## YOUR INSTRUCTIONS
An exact copy of all entries is the expected answer.

(Saved entries)

----------

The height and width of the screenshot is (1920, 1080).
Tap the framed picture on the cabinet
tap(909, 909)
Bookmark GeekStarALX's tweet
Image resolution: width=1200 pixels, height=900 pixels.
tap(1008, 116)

----------

## ANSWER SECTION
The height and width of the screenshot is (1920, 1080).
Tap the framed picture on the cabinet
tap(909, 909)
Bookmark GeekStarALX's tweet
Image resolution: width=1200 pixels, height=900 pixels.
tap(1008, 116)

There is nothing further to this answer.